# Best material for a 3:12 pitch roof extension?



## Nittany (May 25, 2012)

It is time for a new roof for my L-shaped Ranch house. We have a hip and valley roof. In the L-shaped portion we have a patio that we wish to extend a roof over. The greatest pitch we can get over the roof extension is a 3:12 pitch. The remainder of our house has a 5:12 pitch and we intended to use IKO limited lifetime asphalt shingles. For the 3:12 portion, should we continue to use the shingles? or in order to avoid ice daming, leaks, etc. on a borderline low pitch roof would we be better off using a different material? We live in cold, rainy, snowy, windy Cleveland Ohio. Help?


----------



## tinner666 (Mar 14, 2005)

No shingles. Either use .060 reinforced EPDM, or a 3-4 ply SBS modifed roof with a granulated cap-sheet that closely matches your shingle color.


----------



## seeyou (Dec 12, 2008)

Iko's are not sold locally, but all other manufacturers that I'm aware of warrant installations down to 2/12 with special underlayment considerations. May not be the best solution, but we've done it locally for years with no problems. Our winter weather is not as extreme as yours is either. And as with any material, the key is proper installation execution.
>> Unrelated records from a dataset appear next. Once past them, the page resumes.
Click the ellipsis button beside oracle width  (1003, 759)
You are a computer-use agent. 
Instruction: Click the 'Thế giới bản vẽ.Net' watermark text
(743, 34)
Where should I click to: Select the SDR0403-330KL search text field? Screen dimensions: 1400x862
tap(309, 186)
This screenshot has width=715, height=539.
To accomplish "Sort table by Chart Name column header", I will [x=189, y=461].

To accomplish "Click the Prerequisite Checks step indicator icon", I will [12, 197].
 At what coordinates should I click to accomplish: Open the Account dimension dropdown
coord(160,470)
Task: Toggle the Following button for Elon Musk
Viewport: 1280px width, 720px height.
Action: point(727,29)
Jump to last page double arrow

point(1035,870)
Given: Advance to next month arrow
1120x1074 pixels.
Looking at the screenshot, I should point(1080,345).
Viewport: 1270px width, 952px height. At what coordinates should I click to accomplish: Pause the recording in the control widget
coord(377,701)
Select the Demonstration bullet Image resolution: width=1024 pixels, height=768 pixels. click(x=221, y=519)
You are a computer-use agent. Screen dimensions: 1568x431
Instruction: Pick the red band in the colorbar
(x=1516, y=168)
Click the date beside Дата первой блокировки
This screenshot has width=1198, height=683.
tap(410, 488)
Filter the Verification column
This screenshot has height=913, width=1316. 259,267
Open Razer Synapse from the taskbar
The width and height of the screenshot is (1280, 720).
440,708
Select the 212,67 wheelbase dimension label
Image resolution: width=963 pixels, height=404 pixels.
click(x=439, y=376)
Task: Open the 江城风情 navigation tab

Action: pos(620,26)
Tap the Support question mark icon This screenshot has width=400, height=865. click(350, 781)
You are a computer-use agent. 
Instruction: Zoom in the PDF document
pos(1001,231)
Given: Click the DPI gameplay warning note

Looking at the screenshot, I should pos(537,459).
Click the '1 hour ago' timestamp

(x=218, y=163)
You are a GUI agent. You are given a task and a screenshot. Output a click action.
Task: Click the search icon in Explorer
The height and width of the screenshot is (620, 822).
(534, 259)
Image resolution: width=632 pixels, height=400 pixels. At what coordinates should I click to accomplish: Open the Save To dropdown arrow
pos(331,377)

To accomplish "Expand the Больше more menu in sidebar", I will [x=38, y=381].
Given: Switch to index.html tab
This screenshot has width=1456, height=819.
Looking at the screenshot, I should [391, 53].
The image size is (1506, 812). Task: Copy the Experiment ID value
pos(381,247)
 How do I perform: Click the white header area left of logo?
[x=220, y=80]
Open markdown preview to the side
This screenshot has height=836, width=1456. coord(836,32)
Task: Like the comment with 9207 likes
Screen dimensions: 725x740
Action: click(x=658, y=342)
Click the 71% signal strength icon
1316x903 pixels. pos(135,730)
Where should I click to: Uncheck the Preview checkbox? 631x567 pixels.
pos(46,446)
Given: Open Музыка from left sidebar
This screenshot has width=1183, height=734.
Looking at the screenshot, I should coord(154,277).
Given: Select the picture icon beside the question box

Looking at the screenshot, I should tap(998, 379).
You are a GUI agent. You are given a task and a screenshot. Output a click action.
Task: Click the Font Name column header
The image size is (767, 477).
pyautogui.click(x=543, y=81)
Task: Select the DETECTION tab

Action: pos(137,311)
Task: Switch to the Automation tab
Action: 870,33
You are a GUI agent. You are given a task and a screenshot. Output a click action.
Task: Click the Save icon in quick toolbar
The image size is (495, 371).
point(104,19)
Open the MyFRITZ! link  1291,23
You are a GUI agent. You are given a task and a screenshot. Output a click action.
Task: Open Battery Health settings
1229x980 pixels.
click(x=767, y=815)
edit: Hey Frank - this is my 666th post on this forum.


----------



## bcdemon (Jul 12, 2010)

Something you should know about IKO shingles:
http://www.iko.com/shared/residential/installation/8TTEFS-2012-01_8.5 x 11.pdf
(NOTE: IF THESE [underlayment] PROCEDURES ARE FOLLOWED, SHINGLES APPLIED TO SLOPES 3:12 TO 4:12 WILL BE WARRANTED FOR THE FULL WARRANTY TERM FOR THE SHINGLE. _*SHINGLES ON SLOPES 2:12 TO 3:12 WILL BE WARRANTED FOR 12 YEARS*_.)

On that note, have you looked into Certainteed shingles?


----------



## tinner666 (Mar 14, 2005)

FWIW, I based my reply primarily based on their location.


----------



## Windows on Wash (Aug 30, 2011)

Warranty or otherwise, 3:12 is not anywhere near ideal for an standard installed asphalt.


----------



## Gary in WA (Mar 11, 2009)

As post #4 brought out some of the warranty depends on the specific IKO shingle chosen, if it will pass on the 3/12 or not; 

"The Limited Warranty terms set out in this document only apply to Shingles installed on roof slopes of 4 in 12 (1:3) and steeper. The limited Warranty Period for Shingles installed on low slope roofs (i.e. those with a slope of less than 4 in 12 (1:3) and down to 2 in 12 (1:6)) is 12 years, and will be prorated for material only (with no Iron Clad Protection coverage) at an annual reduction rate of 8.33%.* If certain application procedures are followed as detailed in the application instructions printed on the Shingle wrapper, the regular Limited Warranty may be available for slopes between 3 in 12 *and 4 in 12 (1:4 and 1:3). Please see the product packaging or visit www.iko.com for application procedures and instructions for your Shingles, as certain Shingles may not be suitable for use on slopes below 4:12." Bold is mine. From: http://www.iko.com/shared/residential/warranties/IKOUNIIndWarranty.pdf

Both IRC and IBC accept low-slope roofs if extra underlayment is applied; http://publicecodes.citation.com/icod/irc/2012/icod_irc_2012_9_sec005_par003.htm

IBC; http://publicecodes.citation.com/icod/ibc/2009/icod_ibc_2009_15_sec007_par003.htm

Ice dams are not caused from the slope of the roof; http://bct.eco.umass.edu/publications/by-title/preventing-ice-dams/

Dam ice dam: http://www.buildingscience.com/documents/insights/bsi-046-dam-ice-dam

Gary


----------



## Jc the roofer (May 8, 2012)

Heat weld a smooth and a granulated. It will perform alot better than the shingles in all aspects


----------